Brief
Output all the records below, word for word.

Collected data entries
======

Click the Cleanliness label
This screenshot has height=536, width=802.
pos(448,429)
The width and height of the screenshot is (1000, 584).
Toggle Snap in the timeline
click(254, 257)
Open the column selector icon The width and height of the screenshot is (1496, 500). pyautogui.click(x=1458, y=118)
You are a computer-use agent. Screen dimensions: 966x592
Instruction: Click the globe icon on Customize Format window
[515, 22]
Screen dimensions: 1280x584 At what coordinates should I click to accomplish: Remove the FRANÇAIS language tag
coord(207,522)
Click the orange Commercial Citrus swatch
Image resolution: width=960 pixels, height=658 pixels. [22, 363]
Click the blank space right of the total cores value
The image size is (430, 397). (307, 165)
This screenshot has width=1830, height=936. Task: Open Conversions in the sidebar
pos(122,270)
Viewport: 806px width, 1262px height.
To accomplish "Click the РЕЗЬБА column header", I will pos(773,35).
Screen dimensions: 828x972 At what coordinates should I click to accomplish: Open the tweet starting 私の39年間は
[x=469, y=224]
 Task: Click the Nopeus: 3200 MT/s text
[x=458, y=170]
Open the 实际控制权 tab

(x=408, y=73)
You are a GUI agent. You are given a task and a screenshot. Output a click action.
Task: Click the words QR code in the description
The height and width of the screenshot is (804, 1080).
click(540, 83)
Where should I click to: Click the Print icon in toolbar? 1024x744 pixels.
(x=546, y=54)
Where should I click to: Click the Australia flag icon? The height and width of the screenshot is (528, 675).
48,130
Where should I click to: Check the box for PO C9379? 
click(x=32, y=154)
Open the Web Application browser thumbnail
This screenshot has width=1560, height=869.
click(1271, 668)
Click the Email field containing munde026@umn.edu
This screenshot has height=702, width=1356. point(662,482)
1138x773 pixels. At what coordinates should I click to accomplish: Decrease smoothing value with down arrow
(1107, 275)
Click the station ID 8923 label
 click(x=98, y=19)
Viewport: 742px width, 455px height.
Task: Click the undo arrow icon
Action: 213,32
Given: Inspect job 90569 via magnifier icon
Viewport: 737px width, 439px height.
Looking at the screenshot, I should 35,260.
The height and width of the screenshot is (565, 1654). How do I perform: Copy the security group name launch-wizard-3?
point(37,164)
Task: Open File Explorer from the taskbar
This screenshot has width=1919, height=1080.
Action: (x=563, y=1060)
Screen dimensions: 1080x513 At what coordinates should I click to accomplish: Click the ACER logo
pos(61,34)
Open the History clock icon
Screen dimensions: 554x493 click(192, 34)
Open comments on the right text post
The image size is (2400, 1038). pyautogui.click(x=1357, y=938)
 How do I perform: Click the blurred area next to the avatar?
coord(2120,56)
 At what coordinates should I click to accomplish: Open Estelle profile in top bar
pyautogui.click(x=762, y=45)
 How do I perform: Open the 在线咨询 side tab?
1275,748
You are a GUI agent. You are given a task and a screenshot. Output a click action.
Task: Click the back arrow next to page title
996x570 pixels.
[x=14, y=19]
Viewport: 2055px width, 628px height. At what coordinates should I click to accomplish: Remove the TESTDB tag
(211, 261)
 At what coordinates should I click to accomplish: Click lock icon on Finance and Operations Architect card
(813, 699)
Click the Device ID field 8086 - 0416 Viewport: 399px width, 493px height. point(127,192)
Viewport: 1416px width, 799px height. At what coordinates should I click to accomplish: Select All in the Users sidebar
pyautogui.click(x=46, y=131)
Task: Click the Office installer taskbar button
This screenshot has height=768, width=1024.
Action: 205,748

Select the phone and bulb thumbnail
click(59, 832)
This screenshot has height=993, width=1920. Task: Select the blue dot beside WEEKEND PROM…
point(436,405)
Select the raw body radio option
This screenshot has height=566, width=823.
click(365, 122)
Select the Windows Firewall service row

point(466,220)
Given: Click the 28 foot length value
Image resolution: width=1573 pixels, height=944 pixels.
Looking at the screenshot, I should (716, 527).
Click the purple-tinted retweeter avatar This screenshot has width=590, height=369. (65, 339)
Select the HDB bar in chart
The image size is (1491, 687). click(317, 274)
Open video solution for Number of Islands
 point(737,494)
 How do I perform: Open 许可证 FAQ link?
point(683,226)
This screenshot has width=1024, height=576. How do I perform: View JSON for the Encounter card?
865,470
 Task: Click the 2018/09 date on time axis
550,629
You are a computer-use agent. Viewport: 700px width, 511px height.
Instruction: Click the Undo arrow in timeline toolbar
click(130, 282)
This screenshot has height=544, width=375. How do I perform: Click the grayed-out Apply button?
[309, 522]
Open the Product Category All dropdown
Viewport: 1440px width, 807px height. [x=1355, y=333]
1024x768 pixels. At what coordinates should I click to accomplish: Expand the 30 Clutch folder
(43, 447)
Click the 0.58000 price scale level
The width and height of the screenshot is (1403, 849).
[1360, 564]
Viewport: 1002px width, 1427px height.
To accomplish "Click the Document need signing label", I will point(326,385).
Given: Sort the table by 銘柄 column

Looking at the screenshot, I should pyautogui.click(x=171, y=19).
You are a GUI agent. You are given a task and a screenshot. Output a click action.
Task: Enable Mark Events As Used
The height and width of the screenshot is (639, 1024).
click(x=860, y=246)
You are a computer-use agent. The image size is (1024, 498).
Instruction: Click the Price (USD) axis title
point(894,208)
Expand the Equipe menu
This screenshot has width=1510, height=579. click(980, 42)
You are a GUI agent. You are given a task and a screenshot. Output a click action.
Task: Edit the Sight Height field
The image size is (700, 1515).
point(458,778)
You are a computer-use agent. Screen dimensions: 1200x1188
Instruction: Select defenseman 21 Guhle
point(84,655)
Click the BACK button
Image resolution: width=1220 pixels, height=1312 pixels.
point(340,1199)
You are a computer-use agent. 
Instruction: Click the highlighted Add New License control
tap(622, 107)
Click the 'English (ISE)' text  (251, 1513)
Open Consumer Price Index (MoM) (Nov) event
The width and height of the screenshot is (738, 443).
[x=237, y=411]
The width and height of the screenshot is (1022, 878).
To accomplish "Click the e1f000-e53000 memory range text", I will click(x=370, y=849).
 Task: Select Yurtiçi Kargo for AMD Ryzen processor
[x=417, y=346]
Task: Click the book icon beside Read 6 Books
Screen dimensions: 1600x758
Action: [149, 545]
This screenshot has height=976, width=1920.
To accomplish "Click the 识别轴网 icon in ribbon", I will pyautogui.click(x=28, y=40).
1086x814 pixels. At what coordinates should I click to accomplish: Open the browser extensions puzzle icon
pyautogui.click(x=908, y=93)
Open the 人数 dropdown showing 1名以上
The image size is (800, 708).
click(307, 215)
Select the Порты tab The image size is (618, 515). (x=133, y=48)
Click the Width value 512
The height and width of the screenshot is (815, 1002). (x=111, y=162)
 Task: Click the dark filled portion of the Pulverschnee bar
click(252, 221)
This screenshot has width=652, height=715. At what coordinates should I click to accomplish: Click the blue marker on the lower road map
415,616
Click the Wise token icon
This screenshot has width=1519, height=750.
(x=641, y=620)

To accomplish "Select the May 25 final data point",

======

Finished task
Click the Cleanliness label
This screenshot has height=536, width=802.
pos(448,429)
The width and height of the screenshot is (1000, 584).
Toggle Snap in the timeline
click(254, 257)
Open the column selector icon The width and height of the screenshot is (1496, 500). pyautogui.click(x=1458, y=118)
You are a computer-use agent. Screen dimensions: 966x592
Instruction: Click the globe icon on Customize Format window
[515, 22]
Screen dimensions: 1280x584 At what coordinates should I click to accomplish: Remove the FRANÇAIS language tag
coord(207,522)
Click the orange Commercial Citrus swatch
Image resolution: width=960 pixels, height=658 pixels. [22, 363]
Click the blank space right of the total cores value
The image size is (430, 397). (307, 165)
This screenshot has width=1830, height=936. Task: Open Conversions in the sidebar
pos(122,270)
Viewport: 806px width, 1262px height.
To accomplish "Click the РЕЗЬБА column header", I will pos(773,35).
Screen dimensions: 828x972 At what coordinates should I click to accomplish: Open the tweet starting 私の39年間は
[x=469, y=224]
 Task: Click the Nopeus: 3200 MT/s text
[x=458, y=170]
Open the 实际控制权 tab

(x=408, y=73)
You are a GUI agent. You are given a task and a screenshot. Output a click action.
Task: Click the words QR code in the description
The height and width of the screenshot is (804, 1080).
click(540, 83)
Where should I click to: Click the Print icon in toolbar? 1024x744 pixels.
(x=546, y=54)
Where should I click to: Click the Australia flag icon? The height and width of the screenshot is (528, 675).
48,130
Where should I click to: Check the box for PO C9379? 
click(x=32, y=154)
Open the Web Application browser thumbnail
This screenshot has width=1560, height=869.
click(1271, 668)
Click the Email field containing munde026@umn.edu
This screenshot has height=702, width=1356. point(662,482)
1138x773 pixels. At what coordinates should I click to accomplish: Decrease smoothing value with down arrow
(1107, 275)
Click the station ID 8923 label
 click(x=98, y=19)
Viewport: 742px width, 455px height.
Task: Click the undo arrow icon
Action: 213,32
Given: Inspect job 90569 via magnifier icon
Viewport: 737px width, 439px height.
Looking at the screenshot, I should 35,260.
The height and width of the screenshot is (565, 1654). How do I perform: Copy the security group name launch-wizard-3?
point(37,164)
Task: Open File Explorer from the taskbar
This screenshot has width=1919, height=1080.
Action: (x=563, y=1060)
Screen dimensions: 1080x513 At what coordinates should I click to accomplish: Click the ACER logo
pos(61,34)
Open the History clock icon
Screen dimensions: 554x493 click(192, 34)
Open comments on the right text post
The image size is (2400, 1038). pyautogui.click(x=1357, y=938)
 How do I perform: Click the blurred area next to the avatar?
coord(2120,56)
 At what coordinates should I click to accomplish: Open Estelle profile in top bar
pyautogui.click(x=762, y=45)
 How do I perform: Open the 在线咨询 side tab?
1275,748
You are a GUI agent. You are given a task and a screenshot. Output a click action.
Task: Click the back arrow next to page title
996x570 pixels.
[x=14, y=19]
Viewport: 2055px width, 628px height. At what coordinates should I click to accomplish: Remove the TESTDB tag
(211, 261)
 At what coordinates should I click to accomplish: Click lock icon on Finance and Operations Architect card
(813, 699)
Click the Device ID field 8086 - 0416 Viewport: 399px width, 493px height. point(127,192)
Viewport: 1416px width, 799px height. At what coordinates should I click to accomplish: Select All in the Users sidebar
pyautogui.click(x=46, y=131)
Task: Click the Office installer taskbar button
This screenshot has height=768, width=1024.
Action: 205,748

Select the phone and bulb thumbnail
click(59, 832)
This screenshot has height=993, width=1920. Task: Select the blue dot beside WEEKEND PROM…
point(436,405)
Select the raw body radio option
This screenshot has height=566, width=823.
click(365, 122)
Select the Windows Firewall service row

point(466,220)
Given: Click the 28 foot length value
Image resolution: width=1573 pixels, height=944 pixels.
Looking at the screenshot, I should (716, 527).
Click the purple-tinted retweeter avatar This screenshot has width=590, height=369. (65, 339)
Select the HDB bar in chart
The image size is (1491, 687). click(317, 274)
Open video solution for Number of Islands
 point(737,494)
 How do I perform: Open 许可证 FAQ link?
point(683,226)
This screenshot has width=1024, height=576. How do I perform: View JSON for the Encounter card?
865,470
 Task: Click the 2018/09 date on time axis
550,629
You are a computer-use agent. Viewport: 700px width, 511px height.
Instruction: Click the Undo arrow in timeline toolbar
click(130, 282)
This screenshot has height=544, width=375. How do I perform: Click the grayed-out Apply button?
[309, 522]
Open the Product Category All dropdown
Viewport: 1440px width, 807px height. [x=1355, y=333]
1024x768 pixels. At what coordinates should I click to accomplish: Expand the 30 Clutch folder
(43, 447)
Click the 0.58000 price scale level
The width and height of the screenshot is (1403, 849).
[1360, 564]
Viewport: 1002px width, 1427px height.
To accomplish "Click the Document need signing label", I will point(326,385).
Given: Sort the table by 銘柄 column

Looking at the screenshot, I should pyautogui.click(x=171, y=19).
You are a GUI agent. You are given a task and a screenshot. Output a click action.
Task: Enable Mark Events As Used
The height and width of the screenshot is (639, 1024).
click(x=860, y=246)
You are a computer-use agent. The image size is (1024, 498).
Instruction: Click the Price (USD) axis title
point(894,208)
Expand the Equipe menu
This screenshot has width=1510, height=579. click(980, 42)
You are a GUI agent. You are given a task and a screenshot. Output a click action.
Task: Edit the Sight Height field
The image size is (700, 1515).
point(458,778)
You are a computer-use agent. Screen dimensions: 1200x1188
Instruction: Select defenseman 21 Guhle
point(84,655)
Click the BACK button
Image resolution: width=1220 pixels, height=1312 pixels.
point(340,1199)
You are a computer-use agent. 
Instruction: Click the highlighted Add New License control
tap(622, 107)
Click the 'English (ISE)' text  (251, 1513)
Open Consumer Price Index (MoM) (Nov) event
The width and height of the screenshot is (738, 443).
[x=237, y=411]
The width and height of the screenshot is (1022, 878).
To accomplish "Click the e1f000-e53000 memory range text", I will click(x=370, y=849).
 Task: Select Yurtiçi Kargo for AMD Ryzen processor
[x=417, y=346]
Task: Click the book icon beside Read 6 Books
Screen dimensions: 1600x758
Action: [149, 545]
This screenshot has height=976, width=1920.
To accomplish "Click the 识别轴网 icon in ribbon", I will pyautogui.click(x=28, y=40).
1086x814 pixels. At what coordinates should I click to accomplish: Open the browser extensions puzzle icon
pyautogui.click(x=908, y=93)
Open the 人数 dropdown showing 1名以上
The image size is (800, 708).
click(307, 215)
Select the Порты tab The image size is (618, 515). (x=133, y=48)
Click the Width value 512
The height and width of the screenshot is (815, 1002). (x=111, y=162)
 Task: Click the dark filled portion of the Pulverschnee bar
click(252, 221)
This screenshot has width=652, height=715. At what coordinates should I click to accomplish: Click the blue marker on the lower road map
415,616
Click the Wise token icon
This screenshot has width=1519, height=750.
(x=641, y=620)

To accomplish "Select the May 25 final data point",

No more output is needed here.